Les réponses politiques au rapport ont été prévisiblement divisées. Le gouvernement fédéral souligne les programmes existants comme l’Allocation canadienne pour enfants et la Stratégie nationale sur le logement comme éléments de leur approche. Les critiques de l’opposition soutiennent que ces mesures se sont clairement avérées insuffisantes compte tenu de l’aggravation des statistiques.
Alors que les Canadiens se préparent à une possible élection fédérale l’année prochaine, les défenseurs de la sécurité alimentaire travaillent pour s’assurer que ces enjeux demeurent au centre des plateformes politiques. La question reste de savoir si les électeurs exigeront des actions substantielles ou accepteront les banques alimentaires et la faim comme caractéristiques permanentes de la société canadienne.

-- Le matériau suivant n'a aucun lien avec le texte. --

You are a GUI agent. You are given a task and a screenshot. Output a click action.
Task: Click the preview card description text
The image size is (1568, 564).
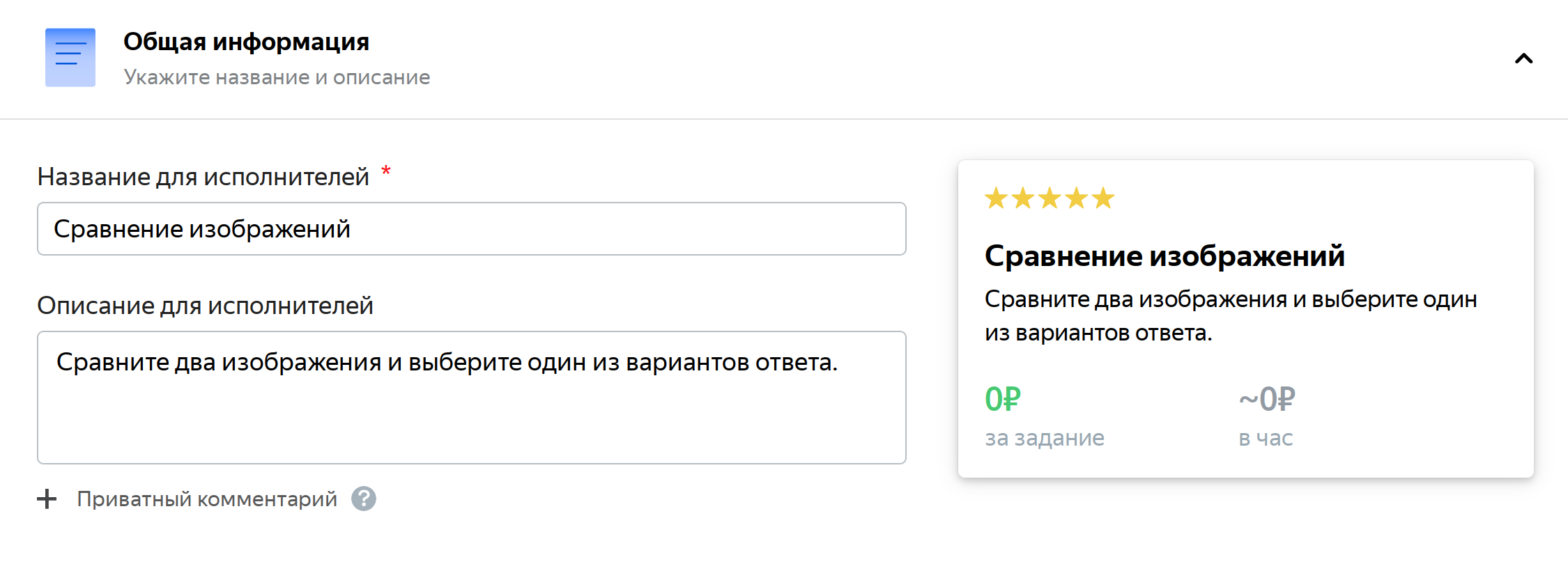(x=1231, y=316)
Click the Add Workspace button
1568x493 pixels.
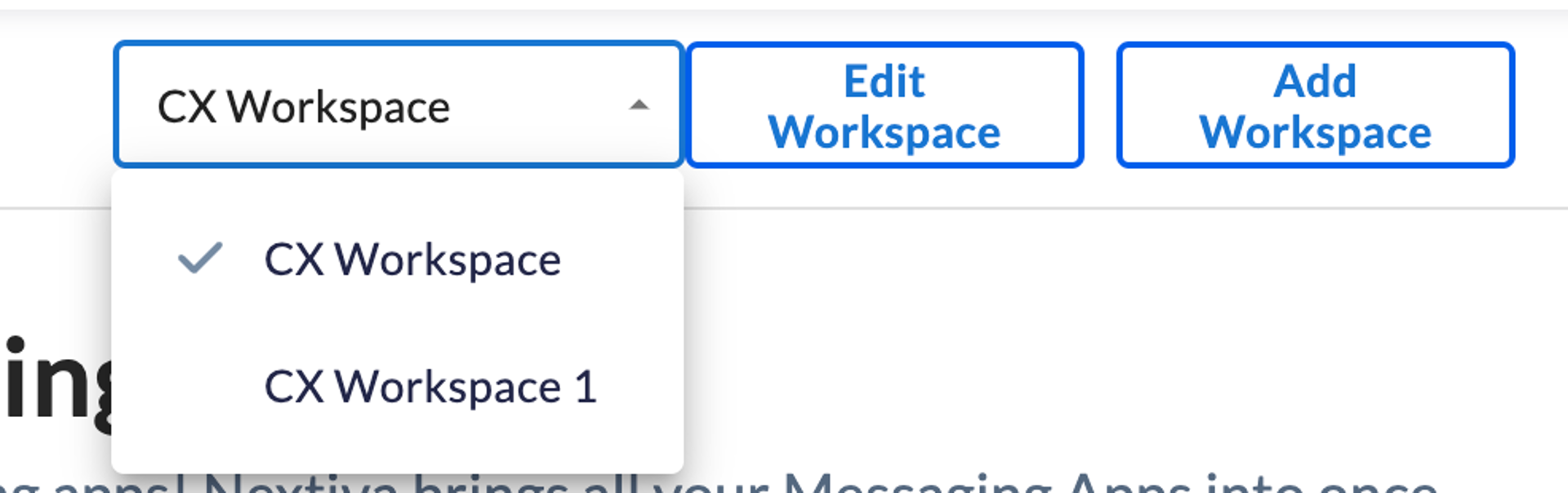tap(1315, 104)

Pour des millions de Canadiens, il ne s’agit pas de débats politiques abstraits mais de réalités quotidiennes. À l’approche de l’hiver, de nombreuses familles feront face à des choix encore plus difficiles entre chauffer leur maison ou remplir leur réfrigérateur. Notre échec national en matière de sécurité alimentaire représente non seulement un défi politique mais aussi un défi moral – dans un pays d’abondance, comment pouvons-nous accepter que tant de personnes vivent dans le besoin?